The task:
Once you find the line with "System Administration & Cloud (134, 1287)" in the entries below, return exactly every line from it through the line with "AI Engineering (74, 596)".

[Exercise data]

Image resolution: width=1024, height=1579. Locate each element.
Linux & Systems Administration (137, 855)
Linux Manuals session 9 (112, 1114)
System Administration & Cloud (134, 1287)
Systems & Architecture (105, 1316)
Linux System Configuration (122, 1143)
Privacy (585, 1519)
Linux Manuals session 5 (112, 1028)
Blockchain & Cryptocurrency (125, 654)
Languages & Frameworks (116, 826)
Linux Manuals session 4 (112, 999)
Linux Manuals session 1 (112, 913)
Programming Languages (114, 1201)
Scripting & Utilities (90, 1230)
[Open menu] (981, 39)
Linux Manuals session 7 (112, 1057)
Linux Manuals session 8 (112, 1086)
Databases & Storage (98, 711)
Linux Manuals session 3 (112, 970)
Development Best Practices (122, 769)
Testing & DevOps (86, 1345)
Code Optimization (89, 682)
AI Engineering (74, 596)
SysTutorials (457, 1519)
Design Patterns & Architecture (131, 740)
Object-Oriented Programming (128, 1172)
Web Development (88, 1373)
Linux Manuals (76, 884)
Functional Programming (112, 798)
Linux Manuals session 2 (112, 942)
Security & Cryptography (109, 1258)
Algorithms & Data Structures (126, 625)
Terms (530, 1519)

[/Exercise data]
[Exercise data]

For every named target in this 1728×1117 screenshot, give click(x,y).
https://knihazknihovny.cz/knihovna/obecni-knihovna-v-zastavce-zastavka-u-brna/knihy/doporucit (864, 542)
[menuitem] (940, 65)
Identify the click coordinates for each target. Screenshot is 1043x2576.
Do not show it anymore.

[/Exercise data]

Task solution:
System Administration & Cloud (134, 1287)
Systems & Architecture (105, 1316)
Linux System Configuration (122, 1143)
Privacy (585, 1519)
Linux Manuals session 5 (112, 1028)
Blockchain & Cryptocurrency (125, 654)
Languages & Frameworks (116, 826)
Linux Manuals session 4 (112, 999)
Linux Manuals session 1 (112, 913)
Programming Languages (114, 1201)
Scripting & Utilities (90, 1230)
[Open menu] (981, 39)
Linux Manuals session 7 (112, 1057)
Linux Manuals session 8 (112, 1086)
Databases & Storage (98, 711)
Linux Manuals session 3 (112, 970)
Development Best Practices (122, 769)
Testing & DevOps (86, 1345)
Code Optimization (89, 682)
AI Engineering (74, 596)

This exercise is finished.